#### [WHAT TO DO]
Starting with the line that contains "Given: Click the 0 x-axis tick label" and stopping after the line that contains "Open the blue Discover store icon", return each line below exactly as written, with no others.

#### [INFORMATION SHOWN]
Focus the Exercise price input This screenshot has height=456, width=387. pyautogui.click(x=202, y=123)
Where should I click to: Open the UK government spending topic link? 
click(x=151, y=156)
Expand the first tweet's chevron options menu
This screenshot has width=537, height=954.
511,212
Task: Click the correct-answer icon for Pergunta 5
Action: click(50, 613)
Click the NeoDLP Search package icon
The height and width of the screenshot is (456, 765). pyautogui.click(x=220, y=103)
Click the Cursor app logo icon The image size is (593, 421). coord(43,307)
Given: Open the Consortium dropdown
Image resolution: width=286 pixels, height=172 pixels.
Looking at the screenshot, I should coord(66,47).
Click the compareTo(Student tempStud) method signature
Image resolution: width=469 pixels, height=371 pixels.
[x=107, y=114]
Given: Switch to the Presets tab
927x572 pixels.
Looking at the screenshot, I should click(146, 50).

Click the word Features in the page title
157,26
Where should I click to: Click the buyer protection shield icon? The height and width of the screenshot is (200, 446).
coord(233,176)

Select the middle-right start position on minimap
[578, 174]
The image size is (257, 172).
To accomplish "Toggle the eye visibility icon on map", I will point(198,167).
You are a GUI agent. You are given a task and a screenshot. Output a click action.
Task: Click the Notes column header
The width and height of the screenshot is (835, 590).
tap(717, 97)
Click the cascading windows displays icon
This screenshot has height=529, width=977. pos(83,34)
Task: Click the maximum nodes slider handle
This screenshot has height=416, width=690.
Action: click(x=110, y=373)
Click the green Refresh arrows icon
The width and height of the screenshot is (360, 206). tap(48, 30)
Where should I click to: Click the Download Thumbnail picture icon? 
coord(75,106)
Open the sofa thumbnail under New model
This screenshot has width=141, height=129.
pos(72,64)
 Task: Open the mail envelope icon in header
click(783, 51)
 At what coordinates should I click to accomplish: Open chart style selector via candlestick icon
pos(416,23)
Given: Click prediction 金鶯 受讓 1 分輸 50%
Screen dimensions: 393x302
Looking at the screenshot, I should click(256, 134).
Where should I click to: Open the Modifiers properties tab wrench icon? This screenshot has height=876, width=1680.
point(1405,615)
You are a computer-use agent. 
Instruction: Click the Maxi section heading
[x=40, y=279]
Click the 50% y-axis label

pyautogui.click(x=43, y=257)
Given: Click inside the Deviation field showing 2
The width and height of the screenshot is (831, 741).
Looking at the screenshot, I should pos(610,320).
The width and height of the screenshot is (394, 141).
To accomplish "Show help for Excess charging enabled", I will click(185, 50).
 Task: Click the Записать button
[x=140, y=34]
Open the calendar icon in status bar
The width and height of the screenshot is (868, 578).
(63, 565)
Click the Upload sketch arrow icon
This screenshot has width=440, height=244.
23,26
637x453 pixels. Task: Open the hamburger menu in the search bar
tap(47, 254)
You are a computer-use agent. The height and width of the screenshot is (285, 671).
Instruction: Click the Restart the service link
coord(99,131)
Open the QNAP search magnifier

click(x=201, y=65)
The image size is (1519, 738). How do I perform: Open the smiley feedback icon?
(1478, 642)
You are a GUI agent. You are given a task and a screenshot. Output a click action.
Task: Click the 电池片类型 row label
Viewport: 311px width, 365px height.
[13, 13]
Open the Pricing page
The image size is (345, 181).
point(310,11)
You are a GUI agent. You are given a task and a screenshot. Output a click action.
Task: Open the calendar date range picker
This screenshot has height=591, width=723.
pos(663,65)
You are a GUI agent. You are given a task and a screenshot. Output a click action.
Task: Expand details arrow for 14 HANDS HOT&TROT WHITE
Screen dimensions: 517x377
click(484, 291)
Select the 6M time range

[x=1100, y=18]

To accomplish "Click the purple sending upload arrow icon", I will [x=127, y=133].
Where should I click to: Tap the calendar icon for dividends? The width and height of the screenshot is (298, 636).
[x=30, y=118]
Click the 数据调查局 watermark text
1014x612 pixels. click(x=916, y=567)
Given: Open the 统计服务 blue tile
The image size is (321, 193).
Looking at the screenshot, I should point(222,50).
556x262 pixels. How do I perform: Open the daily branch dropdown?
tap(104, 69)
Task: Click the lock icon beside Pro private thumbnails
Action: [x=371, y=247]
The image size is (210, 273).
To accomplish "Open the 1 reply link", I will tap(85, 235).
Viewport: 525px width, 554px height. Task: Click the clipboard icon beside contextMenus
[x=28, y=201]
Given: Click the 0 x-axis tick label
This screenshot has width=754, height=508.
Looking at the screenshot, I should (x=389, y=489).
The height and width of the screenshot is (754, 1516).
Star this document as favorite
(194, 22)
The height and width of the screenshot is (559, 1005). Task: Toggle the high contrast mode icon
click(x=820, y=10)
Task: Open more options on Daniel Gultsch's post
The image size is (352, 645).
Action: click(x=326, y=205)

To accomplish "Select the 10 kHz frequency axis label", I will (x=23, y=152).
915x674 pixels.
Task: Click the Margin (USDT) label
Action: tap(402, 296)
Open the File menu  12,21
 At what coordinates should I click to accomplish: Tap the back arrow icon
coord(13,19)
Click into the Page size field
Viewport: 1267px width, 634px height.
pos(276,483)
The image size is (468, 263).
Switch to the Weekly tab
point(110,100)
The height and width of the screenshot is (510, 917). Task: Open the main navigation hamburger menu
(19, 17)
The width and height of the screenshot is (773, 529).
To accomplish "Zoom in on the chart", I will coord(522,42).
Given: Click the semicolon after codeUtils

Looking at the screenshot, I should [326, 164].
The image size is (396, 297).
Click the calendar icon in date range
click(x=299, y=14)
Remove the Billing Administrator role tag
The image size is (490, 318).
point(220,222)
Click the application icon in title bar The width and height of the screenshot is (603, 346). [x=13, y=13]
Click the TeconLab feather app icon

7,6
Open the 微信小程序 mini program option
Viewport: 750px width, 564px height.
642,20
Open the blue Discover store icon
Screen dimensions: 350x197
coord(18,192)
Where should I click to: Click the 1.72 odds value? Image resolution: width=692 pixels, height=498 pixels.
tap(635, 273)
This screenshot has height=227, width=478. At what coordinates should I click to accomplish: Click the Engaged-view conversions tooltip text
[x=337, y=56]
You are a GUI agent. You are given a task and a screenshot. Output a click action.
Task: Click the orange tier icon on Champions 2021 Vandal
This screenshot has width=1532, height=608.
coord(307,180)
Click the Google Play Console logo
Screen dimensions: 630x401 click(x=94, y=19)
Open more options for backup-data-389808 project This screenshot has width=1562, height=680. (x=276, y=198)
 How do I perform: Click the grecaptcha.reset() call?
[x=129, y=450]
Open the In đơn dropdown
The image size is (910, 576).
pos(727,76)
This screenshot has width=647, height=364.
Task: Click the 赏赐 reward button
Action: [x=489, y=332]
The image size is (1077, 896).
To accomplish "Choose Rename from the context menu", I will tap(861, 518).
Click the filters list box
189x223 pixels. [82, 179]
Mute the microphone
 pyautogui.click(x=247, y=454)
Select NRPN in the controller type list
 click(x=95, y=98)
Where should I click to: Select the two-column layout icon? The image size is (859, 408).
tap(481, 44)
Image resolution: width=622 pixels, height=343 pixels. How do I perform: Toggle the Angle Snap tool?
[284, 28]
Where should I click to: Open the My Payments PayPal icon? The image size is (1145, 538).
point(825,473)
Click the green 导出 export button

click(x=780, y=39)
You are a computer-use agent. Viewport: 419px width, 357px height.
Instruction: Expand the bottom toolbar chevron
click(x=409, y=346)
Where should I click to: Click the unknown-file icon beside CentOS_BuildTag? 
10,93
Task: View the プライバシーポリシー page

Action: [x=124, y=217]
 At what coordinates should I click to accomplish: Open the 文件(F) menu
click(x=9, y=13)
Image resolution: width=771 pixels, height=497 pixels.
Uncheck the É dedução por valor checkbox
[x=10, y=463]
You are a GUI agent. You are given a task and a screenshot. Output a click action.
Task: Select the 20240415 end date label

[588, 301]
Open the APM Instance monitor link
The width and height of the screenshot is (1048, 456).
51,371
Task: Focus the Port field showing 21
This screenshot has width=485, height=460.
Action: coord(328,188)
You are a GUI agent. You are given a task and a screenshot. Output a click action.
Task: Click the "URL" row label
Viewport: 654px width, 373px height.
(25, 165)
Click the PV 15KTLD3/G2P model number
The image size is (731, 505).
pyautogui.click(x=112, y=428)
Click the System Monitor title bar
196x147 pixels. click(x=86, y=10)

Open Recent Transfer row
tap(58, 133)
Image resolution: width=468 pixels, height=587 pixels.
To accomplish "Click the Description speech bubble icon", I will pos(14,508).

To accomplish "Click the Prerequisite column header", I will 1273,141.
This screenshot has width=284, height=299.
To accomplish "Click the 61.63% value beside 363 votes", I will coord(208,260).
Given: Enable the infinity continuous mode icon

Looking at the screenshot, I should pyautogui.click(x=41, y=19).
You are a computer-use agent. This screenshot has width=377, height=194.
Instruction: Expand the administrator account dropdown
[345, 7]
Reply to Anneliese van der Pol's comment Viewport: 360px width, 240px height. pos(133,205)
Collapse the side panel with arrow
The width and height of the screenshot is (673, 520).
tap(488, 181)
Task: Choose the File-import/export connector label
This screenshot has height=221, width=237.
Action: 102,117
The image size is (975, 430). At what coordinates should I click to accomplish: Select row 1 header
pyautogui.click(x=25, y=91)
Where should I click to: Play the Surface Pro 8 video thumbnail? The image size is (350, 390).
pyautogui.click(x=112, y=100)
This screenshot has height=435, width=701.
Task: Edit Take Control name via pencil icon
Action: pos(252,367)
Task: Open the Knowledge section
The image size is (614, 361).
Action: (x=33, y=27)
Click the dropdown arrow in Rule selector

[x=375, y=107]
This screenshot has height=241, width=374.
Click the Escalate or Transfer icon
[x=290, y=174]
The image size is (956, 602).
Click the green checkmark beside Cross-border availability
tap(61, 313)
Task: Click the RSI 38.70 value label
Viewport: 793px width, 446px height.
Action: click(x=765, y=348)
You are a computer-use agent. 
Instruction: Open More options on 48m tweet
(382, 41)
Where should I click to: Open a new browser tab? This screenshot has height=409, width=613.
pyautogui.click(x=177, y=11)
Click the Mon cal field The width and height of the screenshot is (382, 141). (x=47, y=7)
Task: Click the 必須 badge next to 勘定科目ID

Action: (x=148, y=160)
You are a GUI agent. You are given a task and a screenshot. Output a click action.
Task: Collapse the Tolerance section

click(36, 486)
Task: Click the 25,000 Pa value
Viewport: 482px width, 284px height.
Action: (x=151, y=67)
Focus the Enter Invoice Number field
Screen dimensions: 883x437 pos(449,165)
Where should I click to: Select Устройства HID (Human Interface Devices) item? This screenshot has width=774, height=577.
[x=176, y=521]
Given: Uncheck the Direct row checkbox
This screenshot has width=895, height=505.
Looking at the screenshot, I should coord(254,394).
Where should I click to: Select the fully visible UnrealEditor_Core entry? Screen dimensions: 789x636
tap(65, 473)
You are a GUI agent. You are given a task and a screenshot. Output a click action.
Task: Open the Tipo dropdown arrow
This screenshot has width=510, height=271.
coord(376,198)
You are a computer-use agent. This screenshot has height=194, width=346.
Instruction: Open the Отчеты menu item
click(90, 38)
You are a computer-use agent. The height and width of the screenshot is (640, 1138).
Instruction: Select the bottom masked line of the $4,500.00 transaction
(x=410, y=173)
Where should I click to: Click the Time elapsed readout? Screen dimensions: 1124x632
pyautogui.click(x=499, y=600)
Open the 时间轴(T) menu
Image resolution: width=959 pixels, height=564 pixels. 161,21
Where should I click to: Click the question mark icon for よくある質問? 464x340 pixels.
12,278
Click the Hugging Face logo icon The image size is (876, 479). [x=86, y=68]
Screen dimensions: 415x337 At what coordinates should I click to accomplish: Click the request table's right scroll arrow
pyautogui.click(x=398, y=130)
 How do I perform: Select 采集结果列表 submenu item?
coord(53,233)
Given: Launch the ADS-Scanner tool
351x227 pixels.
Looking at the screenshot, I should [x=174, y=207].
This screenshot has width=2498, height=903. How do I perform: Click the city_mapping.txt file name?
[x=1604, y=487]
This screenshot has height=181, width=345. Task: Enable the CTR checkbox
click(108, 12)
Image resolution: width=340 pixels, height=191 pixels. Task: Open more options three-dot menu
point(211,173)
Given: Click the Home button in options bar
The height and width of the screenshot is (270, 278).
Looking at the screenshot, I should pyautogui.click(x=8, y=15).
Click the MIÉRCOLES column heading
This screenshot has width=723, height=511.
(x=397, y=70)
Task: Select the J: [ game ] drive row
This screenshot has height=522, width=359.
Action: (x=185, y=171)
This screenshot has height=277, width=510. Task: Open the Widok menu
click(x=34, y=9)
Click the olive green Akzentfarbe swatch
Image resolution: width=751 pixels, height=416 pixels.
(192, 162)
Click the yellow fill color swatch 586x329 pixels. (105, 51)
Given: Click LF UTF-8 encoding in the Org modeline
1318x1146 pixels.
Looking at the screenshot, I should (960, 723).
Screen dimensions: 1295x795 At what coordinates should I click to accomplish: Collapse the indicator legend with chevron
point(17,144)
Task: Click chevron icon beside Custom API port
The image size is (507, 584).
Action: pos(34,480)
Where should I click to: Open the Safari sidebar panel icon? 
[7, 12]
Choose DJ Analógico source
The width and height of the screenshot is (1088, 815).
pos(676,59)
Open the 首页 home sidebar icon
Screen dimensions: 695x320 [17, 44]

#### [ANSWER TO THE EXERCISE]
Given: Click the 0 x-axis tick label
This screenshot has width=754, height=508.
Looking at the screenshot, I should (x=389, y=489).
The height and width of the screenshot is (754, 1516).
Star this document as favorite
(194, 22)
The height and width of the screenshot is (559, 1005). Task: Toggle the high contrast mode icon
click(x=820, y=10)
Task: Open more options on Daniel Gultsch's post
The image size is (352, 645).
Action: click(x=326, y=205)

To accomplish "Select the 10 kHz frequency axis label", I will (x=23, y=152).
915x674 pixels.
Task: Click the Margin (USDT) label
Action: tap(402, 296)
Open the File menu  12,21
 At what coordinates should I click to accomplish: Tap the back arrow icon
coord(13,19)
Click into the Page size field
Viewport: 1267px width, 634px height.
pos(276,483)
The image size is (468, 263).
Switch to the Weekly tab
point(110,100)
The height and width of the screenshot is (510, 917). Task: Open the main navigation hamburger menu
(19, 17)
The width and height of the screenshot is (773, 529).
To accomplish "Zoom in on the chart", I will coord(522,42).
Given: Click the semicolon after codeUtils

Looking at the screenshot, I should [326, 164].
The image size is (396, 297).
Click the calendar icon in date range
click(x=299, y=14)
Remove the Billing Administrator role tag
The image size is (490, 318).
point(220,222)
Click the application icon in title bar The width and height of the screenshot is (603, 346). [x=13, y=13]
Click the TeconLab feather app icon

7,6
Open the 微信小程序 mini program option
Viewport: 750px width, 564px height.
642,20
Open the blue Discover store icon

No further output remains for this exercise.